* **PROBLEM TO WORK ON**: A verbatim copy of the lines from the one with "The image size is (2533, 1456)." through the final line below is required; print it and nothing else.

* **Stored items**:
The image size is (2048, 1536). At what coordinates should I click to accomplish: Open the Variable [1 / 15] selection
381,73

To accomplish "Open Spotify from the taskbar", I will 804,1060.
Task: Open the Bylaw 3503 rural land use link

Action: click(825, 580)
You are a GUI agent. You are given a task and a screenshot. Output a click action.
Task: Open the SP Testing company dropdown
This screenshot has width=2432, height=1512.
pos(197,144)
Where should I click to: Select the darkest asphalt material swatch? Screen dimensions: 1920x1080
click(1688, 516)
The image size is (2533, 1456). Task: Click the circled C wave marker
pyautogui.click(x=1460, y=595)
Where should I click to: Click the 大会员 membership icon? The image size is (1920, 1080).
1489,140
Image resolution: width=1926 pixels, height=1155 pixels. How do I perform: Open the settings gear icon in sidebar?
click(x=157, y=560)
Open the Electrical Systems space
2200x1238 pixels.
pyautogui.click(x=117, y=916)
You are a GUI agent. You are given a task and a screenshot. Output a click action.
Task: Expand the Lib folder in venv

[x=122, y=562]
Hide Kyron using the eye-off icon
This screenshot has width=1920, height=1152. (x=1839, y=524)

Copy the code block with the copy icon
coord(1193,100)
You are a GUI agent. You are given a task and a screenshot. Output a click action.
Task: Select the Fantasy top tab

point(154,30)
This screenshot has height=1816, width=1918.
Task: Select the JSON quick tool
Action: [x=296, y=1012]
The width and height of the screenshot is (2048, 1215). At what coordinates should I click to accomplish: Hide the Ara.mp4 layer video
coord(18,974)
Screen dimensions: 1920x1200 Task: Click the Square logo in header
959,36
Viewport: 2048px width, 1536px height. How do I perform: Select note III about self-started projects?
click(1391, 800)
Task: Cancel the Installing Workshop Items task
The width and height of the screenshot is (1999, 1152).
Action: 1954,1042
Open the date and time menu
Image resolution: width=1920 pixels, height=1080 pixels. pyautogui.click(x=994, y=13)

* **OUTPUT FOR THIS EXERCISE**:
The image size is (2533, 1456). Task: Click the circled C wave marker
pyautogui.click(x=1460, y=595)
Where should I click to: Click the 大会员 membership icon? The image size is (1920, 1080).
1489,140
Image resolution: width=1926 pixels, height=1155 pixels. How do I perform: Open the settings gear icon in sidebar?
click(x=157, y=560)
Open the Electrical Systems space
2200x1238 pixels.
pyautogui.click(x=117, y=916)
You are a GUI agent. You are given a task and a screenshot. Output a click action.
Task: Expand the Lib folder in venv

[x=122, y=562]
Hide Kyron using the eye-off icon
This screenshot has width=1920, height=1152. (x=1839, y=524)

Copy the code block with the copy icon
coord(1193,100)
You are a GUI agent. You are given a task and a screenshot. Output a click action.
Task: Select the Fantasy top tab

point(154,30)
This screenshot has height=1816, width=1918.
Task: Select the JSON quick tool
Action: [x=296, y=1012]
The width and height of the screenshot is (2048, 1215). At what coordinates should I click to accomplish: Hide the Ara.mp4 layer video
coord(18,974)
Screen dimensions: 1920x1200 Task: Click the Square logo in header
959,36
Viewport: 2048px width, 1536px height. How do I perform: Select note III about self-started projects?
click(1391, 800)
Task: Cancel the Installing Workshop Items task
The width and height of the screenshot is (1999, 1152).
Action: 1954,1042
Open the date and time menu
Image resolution: width=1920 pixels, height=1080 pixels. pyautogui.click(x=994, y=13)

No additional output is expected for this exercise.